2. The number of unique stimuli that will be in your embedding.

```python
from psiz import datasets
from psiz.models import Exponential

# Load some observations (i.e., judged trials).
(obs, catalog) = datasets.load_dataset('birds-16')
# Initialize an embedding model.
emb = Exponential(catalog.n_stimuli)
# Fit the embedding model using similarity judgment observations.
emb.fit(obs)
# Optionally save the fitted model.
emb.save('my_embedding.h5')
```

## Trials and Observations
Inference is performed by fitting a model to a set of observations. In this package, a single observation is comprised of multiple stimuli that have been judged by an agent (human or machine) based on their similarity. 

In the simplest case, an observation is obtained from a trial consisting of three stimuli: a query stimulus (Q) and two reference stimuli (A and B). An agent selects the reference stimulus that they believe is more similar to the query stimulus. For this simple trial, there are two possible outcomes. If the agent selected reference A, then the observation for the ith trial would be recorded as the vector: 

D_i = [Q A B]

Alternatively, if the agent had selected reference B, the observation would be recorded as:

D_i = [Q B A]

In addition to a simple \emph{triplet} trial, this package is designed to handle a number of different trial configurations. A trial may have 2-8 reference stimuli and an agent may be required to select and rank more than one reference stimulus. 

## Common Use Cases
Optionally, you can also provide additional information.

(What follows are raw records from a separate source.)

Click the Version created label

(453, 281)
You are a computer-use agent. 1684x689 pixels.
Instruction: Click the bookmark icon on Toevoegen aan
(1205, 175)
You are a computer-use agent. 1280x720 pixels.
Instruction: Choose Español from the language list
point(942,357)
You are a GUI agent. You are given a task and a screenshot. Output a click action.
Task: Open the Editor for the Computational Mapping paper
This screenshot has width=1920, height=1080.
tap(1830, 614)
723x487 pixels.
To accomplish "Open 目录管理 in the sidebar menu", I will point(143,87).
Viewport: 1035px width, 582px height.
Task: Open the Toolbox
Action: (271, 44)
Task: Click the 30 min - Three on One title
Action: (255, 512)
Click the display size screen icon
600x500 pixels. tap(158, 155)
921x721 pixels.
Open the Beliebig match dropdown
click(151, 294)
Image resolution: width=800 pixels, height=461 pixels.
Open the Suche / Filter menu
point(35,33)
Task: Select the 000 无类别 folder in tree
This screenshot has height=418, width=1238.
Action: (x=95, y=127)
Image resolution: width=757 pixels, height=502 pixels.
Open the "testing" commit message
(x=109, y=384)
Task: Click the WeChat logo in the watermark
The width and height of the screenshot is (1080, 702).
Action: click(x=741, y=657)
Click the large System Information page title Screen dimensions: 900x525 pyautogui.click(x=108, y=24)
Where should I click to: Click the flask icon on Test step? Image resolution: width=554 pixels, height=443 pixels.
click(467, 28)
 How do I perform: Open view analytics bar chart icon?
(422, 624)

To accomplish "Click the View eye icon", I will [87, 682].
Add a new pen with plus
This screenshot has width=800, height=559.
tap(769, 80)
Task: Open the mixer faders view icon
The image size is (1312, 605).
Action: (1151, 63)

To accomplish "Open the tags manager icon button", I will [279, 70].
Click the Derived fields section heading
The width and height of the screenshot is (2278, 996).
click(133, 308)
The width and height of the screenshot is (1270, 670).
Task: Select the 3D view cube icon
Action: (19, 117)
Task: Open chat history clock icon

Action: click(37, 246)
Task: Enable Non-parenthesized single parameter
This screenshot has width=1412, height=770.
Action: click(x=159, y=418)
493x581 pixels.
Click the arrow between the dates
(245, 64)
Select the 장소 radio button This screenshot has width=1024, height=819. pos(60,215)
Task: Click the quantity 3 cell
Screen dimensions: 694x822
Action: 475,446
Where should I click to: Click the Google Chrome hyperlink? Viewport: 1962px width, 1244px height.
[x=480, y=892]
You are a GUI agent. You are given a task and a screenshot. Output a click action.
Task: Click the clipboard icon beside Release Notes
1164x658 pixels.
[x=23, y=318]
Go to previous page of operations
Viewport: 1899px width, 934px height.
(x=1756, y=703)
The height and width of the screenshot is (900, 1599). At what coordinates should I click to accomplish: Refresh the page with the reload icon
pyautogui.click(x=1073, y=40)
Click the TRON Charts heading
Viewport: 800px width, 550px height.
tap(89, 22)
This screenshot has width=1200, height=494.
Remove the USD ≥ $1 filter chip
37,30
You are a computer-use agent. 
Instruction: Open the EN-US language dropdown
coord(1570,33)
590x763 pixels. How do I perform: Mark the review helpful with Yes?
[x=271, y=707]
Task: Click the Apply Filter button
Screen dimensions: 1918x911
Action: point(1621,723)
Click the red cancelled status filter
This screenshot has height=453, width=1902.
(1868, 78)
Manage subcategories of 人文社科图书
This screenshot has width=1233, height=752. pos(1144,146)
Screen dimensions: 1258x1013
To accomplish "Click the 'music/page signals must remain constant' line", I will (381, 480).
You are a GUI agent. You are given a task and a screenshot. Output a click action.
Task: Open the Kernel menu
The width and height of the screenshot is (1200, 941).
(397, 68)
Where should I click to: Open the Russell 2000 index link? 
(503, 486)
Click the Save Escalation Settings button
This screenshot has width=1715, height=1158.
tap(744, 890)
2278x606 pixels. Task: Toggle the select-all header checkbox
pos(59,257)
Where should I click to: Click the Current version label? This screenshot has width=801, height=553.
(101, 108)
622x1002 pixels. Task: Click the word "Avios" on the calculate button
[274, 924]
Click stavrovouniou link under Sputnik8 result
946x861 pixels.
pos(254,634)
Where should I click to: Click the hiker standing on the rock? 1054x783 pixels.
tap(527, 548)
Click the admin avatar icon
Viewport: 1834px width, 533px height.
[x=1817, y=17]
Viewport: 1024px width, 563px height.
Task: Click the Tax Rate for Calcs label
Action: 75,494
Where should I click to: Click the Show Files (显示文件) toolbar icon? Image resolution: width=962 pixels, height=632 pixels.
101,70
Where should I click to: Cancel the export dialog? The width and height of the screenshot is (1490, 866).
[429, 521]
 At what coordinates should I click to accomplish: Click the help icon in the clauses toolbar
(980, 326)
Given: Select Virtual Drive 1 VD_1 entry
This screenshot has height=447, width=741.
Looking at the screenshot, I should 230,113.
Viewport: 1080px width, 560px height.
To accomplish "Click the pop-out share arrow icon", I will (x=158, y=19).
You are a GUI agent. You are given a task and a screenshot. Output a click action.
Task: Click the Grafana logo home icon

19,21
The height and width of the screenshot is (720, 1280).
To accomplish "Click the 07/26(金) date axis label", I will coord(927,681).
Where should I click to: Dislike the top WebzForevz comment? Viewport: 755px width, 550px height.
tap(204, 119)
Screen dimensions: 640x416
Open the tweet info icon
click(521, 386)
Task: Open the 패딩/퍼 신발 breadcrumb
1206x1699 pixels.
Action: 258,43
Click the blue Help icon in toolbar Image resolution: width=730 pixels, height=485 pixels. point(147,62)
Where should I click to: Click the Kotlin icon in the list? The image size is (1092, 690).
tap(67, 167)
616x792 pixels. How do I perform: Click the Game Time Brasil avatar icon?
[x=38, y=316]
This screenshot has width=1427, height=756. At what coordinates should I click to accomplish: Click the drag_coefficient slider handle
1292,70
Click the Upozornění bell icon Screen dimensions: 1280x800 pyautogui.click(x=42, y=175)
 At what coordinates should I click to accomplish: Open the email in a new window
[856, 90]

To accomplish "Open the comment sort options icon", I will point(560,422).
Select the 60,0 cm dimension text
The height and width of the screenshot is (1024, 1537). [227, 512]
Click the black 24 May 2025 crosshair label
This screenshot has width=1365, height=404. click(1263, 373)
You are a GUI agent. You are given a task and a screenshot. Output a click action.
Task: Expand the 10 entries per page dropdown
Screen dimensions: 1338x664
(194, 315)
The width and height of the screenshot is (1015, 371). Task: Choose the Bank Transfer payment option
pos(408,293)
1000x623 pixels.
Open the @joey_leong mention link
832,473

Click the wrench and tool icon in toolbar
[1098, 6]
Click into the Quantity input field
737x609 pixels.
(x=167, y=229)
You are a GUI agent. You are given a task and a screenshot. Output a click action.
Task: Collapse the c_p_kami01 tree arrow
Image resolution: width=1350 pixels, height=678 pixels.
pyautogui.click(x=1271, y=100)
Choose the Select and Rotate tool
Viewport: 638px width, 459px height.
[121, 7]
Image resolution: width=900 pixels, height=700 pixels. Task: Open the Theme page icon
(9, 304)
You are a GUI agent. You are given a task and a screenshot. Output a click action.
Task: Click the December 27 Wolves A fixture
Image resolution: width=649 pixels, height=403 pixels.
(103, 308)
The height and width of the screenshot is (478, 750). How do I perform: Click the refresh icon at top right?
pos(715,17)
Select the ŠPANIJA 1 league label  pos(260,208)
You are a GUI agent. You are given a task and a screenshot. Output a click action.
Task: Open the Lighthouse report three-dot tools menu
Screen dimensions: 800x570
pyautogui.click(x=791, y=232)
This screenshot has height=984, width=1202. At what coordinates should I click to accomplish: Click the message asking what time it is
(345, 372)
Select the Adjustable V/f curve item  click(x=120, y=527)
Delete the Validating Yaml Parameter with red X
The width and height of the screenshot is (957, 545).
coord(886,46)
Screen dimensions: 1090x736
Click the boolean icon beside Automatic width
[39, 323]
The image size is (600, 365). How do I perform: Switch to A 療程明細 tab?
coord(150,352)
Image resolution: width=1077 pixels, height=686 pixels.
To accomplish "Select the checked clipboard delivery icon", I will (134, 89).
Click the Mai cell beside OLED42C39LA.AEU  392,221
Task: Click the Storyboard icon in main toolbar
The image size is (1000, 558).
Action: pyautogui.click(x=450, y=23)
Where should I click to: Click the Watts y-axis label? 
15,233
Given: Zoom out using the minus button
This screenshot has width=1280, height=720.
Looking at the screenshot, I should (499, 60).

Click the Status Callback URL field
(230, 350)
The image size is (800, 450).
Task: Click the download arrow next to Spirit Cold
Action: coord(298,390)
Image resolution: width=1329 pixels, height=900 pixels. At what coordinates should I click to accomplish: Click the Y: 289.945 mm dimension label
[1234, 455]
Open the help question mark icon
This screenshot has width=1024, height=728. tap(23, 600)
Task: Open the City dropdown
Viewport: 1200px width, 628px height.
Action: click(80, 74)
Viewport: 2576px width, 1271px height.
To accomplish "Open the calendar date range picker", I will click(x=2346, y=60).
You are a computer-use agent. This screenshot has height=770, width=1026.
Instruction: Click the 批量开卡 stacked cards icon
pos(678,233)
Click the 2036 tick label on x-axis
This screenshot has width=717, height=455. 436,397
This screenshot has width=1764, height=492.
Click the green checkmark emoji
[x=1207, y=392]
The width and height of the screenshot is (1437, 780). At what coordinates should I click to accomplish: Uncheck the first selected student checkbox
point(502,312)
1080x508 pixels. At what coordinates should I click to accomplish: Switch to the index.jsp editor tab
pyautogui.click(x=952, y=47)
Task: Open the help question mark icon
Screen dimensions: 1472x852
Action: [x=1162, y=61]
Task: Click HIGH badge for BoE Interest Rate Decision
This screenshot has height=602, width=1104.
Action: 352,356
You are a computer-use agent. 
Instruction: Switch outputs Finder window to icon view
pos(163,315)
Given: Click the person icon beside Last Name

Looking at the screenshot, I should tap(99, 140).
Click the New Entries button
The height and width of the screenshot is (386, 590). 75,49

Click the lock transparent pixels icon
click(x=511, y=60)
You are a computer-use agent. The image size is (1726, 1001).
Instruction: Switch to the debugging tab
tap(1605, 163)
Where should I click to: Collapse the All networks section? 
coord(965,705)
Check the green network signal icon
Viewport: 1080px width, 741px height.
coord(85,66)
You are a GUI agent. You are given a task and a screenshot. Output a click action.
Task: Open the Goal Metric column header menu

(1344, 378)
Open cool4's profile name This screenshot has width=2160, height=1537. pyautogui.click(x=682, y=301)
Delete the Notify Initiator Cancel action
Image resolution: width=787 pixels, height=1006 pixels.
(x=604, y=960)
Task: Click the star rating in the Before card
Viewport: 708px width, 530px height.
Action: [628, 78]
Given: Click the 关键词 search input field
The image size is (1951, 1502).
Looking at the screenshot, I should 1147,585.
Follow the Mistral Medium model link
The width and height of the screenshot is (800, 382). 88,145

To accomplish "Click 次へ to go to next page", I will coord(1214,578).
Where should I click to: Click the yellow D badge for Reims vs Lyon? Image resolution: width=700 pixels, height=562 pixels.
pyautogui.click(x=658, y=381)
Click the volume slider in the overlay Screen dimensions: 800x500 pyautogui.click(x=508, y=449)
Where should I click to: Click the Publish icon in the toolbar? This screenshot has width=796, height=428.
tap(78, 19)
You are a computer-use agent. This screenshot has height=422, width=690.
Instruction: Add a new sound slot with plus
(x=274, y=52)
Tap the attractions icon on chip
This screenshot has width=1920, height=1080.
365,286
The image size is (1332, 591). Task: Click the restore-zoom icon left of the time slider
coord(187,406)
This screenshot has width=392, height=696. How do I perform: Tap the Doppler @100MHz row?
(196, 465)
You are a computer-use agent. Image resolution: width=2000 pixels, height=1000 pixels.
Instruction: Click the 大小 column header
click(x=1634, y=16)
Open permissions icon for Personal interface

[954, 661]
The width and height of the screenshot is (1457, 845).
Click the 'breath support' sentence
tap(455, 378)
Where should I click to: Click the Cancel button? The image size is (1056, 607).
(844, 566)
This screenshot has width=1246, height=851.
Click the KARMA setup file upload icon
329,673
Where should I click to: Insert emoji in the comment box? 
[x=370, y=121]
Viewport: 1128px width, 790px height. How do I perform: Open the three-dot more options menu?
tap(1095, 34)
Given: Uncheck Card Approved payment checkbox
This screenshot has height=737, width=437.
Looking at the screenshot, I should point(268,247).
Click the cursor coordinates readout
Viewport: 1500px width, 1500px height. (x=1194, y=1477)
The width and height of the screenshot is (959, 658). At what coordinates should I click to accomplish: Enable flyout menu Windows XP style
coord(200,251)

1. The dimensionality of the embedding (default=2).
2. The number of unique population groups (default=1).

```python
n_stimuli = 100
emb = psiz.models.Exponential(n_stimuli, n_dim=4, n_group=2)
emb.fit(obs)
```

If you know some of the free parameters already, you can set them to the desired value and then make those parametres untrainable.
```python
n_stimuli = 100
emb = psiz.models.Exponential(n_stimuli, n_dim=2)
emb.rho = 2
emb.tau = 1
emb.trainable({'rho': False, 'tau': False})
emb.fit(obs)
```

## Modules
* `dimensionality` - Function for selecting the dimensionality of the embedding.
* `generator` - Generate new trials randomly or using active selection.
* `models` - A set of pre-defined pscyhological embedding models.
* `preprocess` - Functions for preprocessing observations.
* `simulate` - Simulate an agent making similarity judgements.
* `trials` - Data structure used for trials and observations.
* `utils` - Utility functions.
* `visualize` - Functions for visualizing embeddings.
* `datasets` - Functions for loading pre-collecgted datasets.

## Authors
* Brett D. Roads
* Michael C. Mozer
* See also the list of contributors who participated in this project.

## What's in a name?
The name PsiZ (pronounced *sigh zeee*) is meant to serve as shorthard for the term *psychological embedding*. The greek letter Psi is often used to represent the field of psychology and the matrix variable **Z** is often used in machine learning to denote a latent feature space.

## Licence
This project is licensed under the Apache Licence 2.0 - see the LICENSE.txt file for details.

### References
* van der Maaten, L., & Weinberger, K. (2012, Sept). Stochastic triplet
   embedding. In Machine learning for signal processing (mlsp), 2012 IEEE
   international workshop on (p. 1-6). doi:10.1109/MLSP.2012.6349720
* Roads, B. D., & Mozer, M. C. (in press). Obtaining psychological
   embeddings through joint kernel and metric learning. Behavior Research
   Methods.
* Wah, C., Branson, S., Welinder, P., Perona, P., & Belongie, S. (2011). The
   Caltech-UCSD Birds-200-2011 Dataset (Tech. Rep. No. CNS-TR-2011-001).
   California Institute of Technology.